Ticket policy in Machu Picchu becomes stricter than before
Cusco (TAN): Machu Picchu has introduced new ticketing rules to fight overtourism, starting January 1, and they are stricter than ever before!
Under the new policy, visitors will be able to opt from three hour-specific time slots – early morning (hourly from 6 to 9am), morning (hourly from 9am to 12pm) or afternoon (hourly between 12 and 3pm), media reports said.
The rule requires visitors to choose their favoured time slots, and arrive within an hour of them, failing which they will not be permitted to enter at all.
To explain further, a visitor booking for a 9am slot will be allowed up until 10am, not before or after. While each visit is strictly limited to four hours, closing time will continue to be 5.30pm. Also, each traveller will get a ticket stamped with their entry time.

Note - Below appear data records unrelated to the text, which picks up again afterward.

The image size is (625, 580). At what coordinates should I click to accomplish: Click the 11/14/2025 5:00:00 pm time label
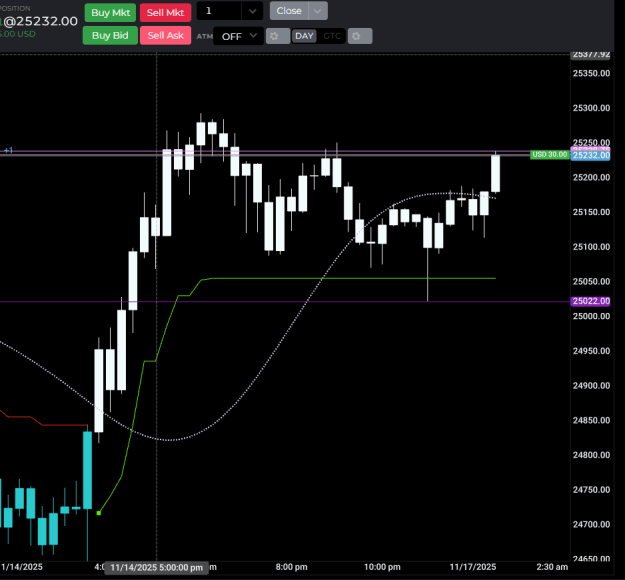(156, 567)
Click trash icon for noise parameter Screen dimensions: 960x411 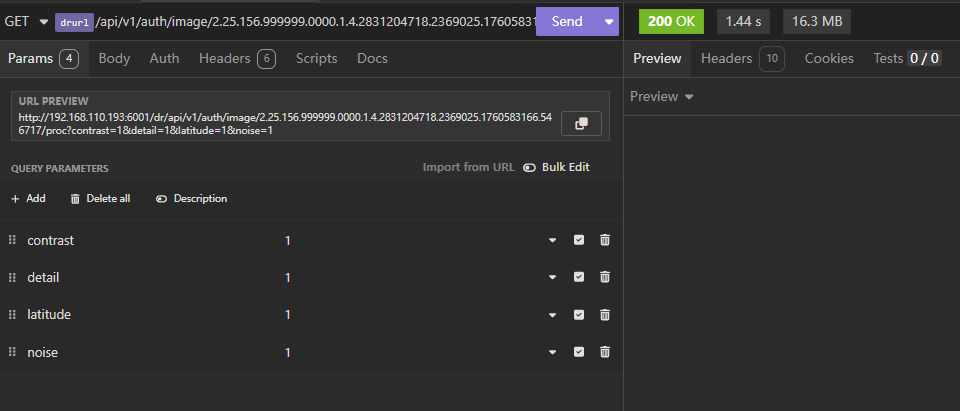[605, 352]
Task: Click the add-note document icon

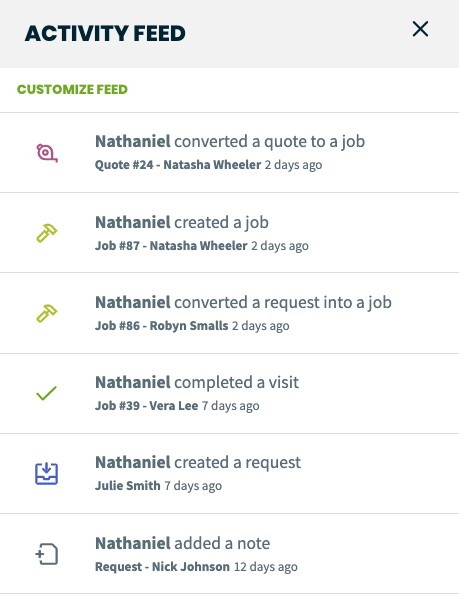Action: pyautogui.click(x=47, y=554)
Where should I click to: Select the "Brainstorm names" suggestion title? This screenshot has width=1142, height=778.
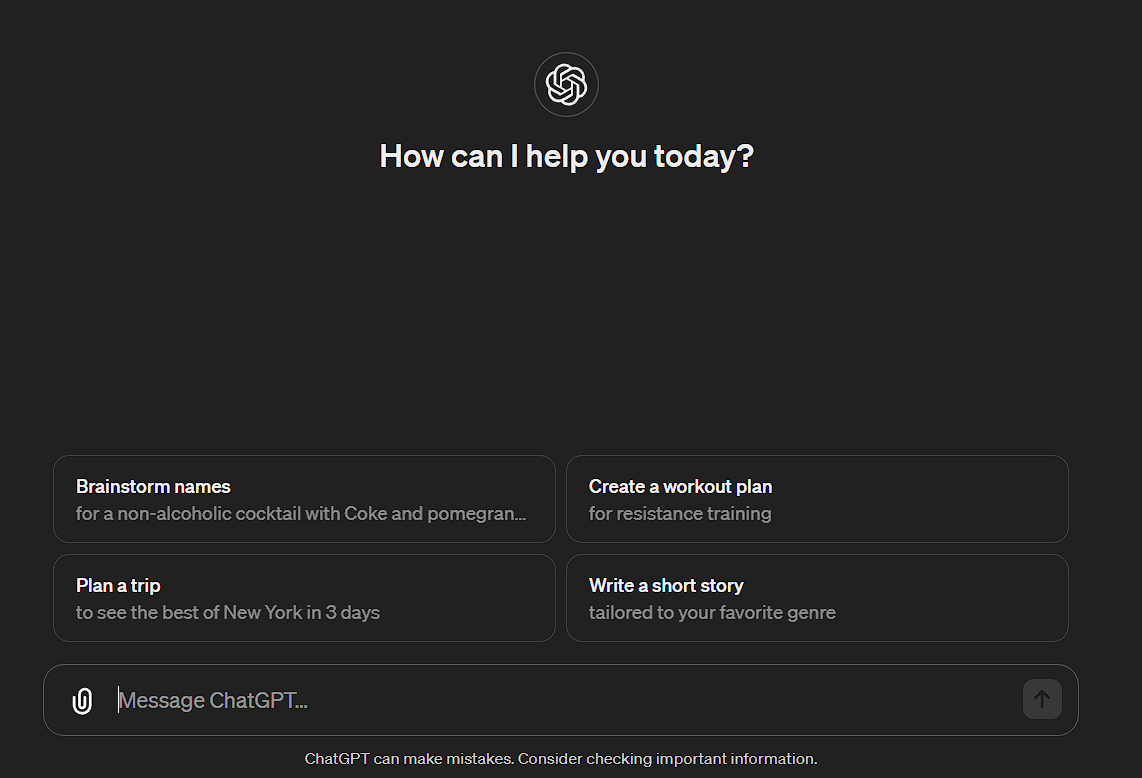tap(153, 487)
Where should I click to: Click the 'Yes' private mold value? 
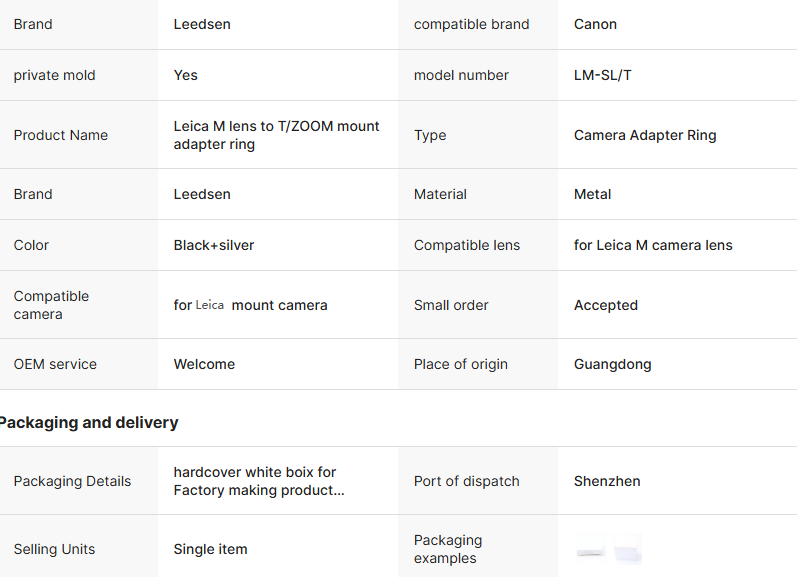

Like earlier, all tickets must be booked either at the official office in Cusco, with the help of a tour operator, or via Machu Picchu’s official website. Tickets and entry times will not be changed thereafter.
Prices currently stand at GBP54 per adult, and visitors should ideally buy their tickets months in advance.
Tickets were first introduced in this UNESCO World Heritage Site in 2017, following a surge in tourism and foot traffic, and a warning from UNESCO that it would place the site on its list of world heritage sites in danger. Peruvian officials launched new rules on July 1, 2017, which allowed visitors only to enter Machu Picchu with an official tour guide, and tickets with an exact time period. Each day was divided into two time slots — morning (6am to 12pm), and afternoon (12 to 5.30pm). Visitors could not freely explore, but followed demarcated routes around the site, in groups of 16.
Machu Picchu has also put restrictions on single-use plastics, and are trying to make the site more wheelchair-friendly.
Presently, 54 Unesco World Heritage Sites across the globe are in danger — Bamiyan Valley in Afghanistan, the historic centre of Vienna, Sumatra’s tropical rainforest, Everglades National Park in the United States, and the city of Liverpool in United Kingdom being some of them.